What is your reasoning? You should have a reason for saying that. Suppose for I, $y = Ab^x$. Then look at the values when $x = -1$ and when $x = 1$. You have $Ab^{-1} = 20$ and $Ab = 5$. From the first equation, multiply both sides by $b$ and you find $A=20b$. Plug that in to the second equation: $(20b)b = 5$. Solving for $b$, you find $b = \pm \dfrac{1}{2}$. Obviously, that is less than 1, so it does not satisfy $b>1$.

For II, at $x=0, y = 2$. At $x=1, y \approx 4$, and at $x=2, y\approx 8$. So, let's do the same thing. Assume $y=Ab^x$. Plugging in when $x=0,y=2$ and when $x=1,y=4$, you get: $Ab^0 = 2$, $Ab = 4$. This means $A=2$ and $2b=4$, so $b=2>1$. This does, indeed, meet the requirements of the problem.
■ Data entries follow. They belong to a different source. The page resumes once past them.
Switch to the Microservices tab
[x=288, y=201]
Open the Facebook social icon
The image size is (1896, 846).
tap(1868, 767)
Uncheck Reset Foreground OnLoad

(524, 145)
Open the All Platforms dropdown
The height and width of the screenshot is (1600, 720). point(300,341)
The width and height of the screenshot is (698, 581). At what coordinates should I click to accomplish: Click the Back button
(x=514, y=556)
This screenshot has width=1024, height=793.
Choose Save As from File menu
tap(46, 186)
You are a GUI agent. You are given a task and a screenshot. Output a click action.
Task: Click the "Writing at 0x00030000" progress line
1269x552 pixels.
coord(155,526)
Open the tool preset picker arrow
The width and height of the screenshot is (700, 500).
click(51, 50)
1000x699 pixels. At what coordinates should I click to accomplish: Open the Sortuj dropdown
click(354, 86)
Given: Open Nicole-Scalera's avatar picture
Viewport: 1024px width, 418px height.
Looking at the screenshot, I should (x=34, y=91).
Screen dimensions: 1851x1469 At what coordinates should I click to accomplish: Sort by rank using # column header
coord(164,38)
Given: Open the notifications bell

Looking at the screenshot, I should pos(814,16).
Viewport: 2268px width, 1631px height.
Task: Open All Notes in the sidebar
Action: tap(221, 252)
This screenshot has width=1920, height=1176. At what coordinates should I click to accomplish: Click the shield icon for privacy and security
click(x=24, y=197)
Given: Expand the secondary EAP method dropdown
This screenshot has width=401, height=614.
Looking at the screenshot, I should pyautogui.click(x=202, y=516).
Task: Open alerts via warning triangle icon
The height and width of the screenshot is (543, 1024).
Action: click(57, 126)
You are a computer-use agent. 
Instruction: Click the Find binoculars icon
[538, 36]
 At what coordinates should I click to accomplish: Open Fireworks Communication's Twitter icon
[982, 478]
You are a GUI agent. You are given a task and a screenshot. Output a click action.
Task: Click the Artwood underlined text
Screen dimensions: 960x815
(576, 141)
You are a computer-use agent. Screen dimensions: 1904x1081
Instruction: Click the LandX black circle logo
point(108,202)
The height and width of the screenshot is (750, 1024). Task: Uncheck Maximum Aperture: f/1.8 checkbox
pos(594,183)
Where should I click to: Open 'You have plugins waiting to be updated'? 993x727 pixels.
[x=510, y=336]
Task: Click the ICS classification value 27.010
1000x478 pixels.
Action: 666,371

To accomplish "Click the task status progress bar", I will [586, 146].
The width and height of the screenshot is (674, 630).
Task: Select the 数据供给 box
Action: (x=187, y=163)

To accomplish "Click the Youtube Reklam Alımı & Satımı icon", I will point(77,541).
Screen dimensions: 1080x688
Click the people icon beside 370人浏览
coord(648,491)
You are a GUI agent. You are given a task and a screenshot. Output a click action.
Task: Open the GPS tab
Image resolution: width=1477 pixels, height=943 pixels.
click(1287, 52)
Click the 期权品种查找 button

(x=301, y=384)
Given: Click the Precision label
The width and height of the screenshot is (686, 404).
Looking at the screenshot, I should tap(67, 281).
For III, once more, you assume $y = Ab^x$. Again, we try plugging in when $x=\pm 1$. We find two equations: $-5 = Ab^{-1}$ and $-20 = Ab$. So, from the first equation, we find $A = -5b$. Plugging that into the second, we find $-20 = (-5b)b = -5b^2$. Solving for $b$, we find $b = \pm 2$. If $b=-2$, then it is less than one, so assume $b=2$. Then, $A = -5(2) = -10$ and the equation becomes $y = -10(2)^x$. This is the second possibly correct function. Let's try the remaining points. At $x=-2$, you have $y = -10(2)^{-2} = -2.5$, which matches the chart. At $x=2$, you have $y = -10(2)^2 = -40$, and again, this matches the chart, so you might, indeed, have a function of that form.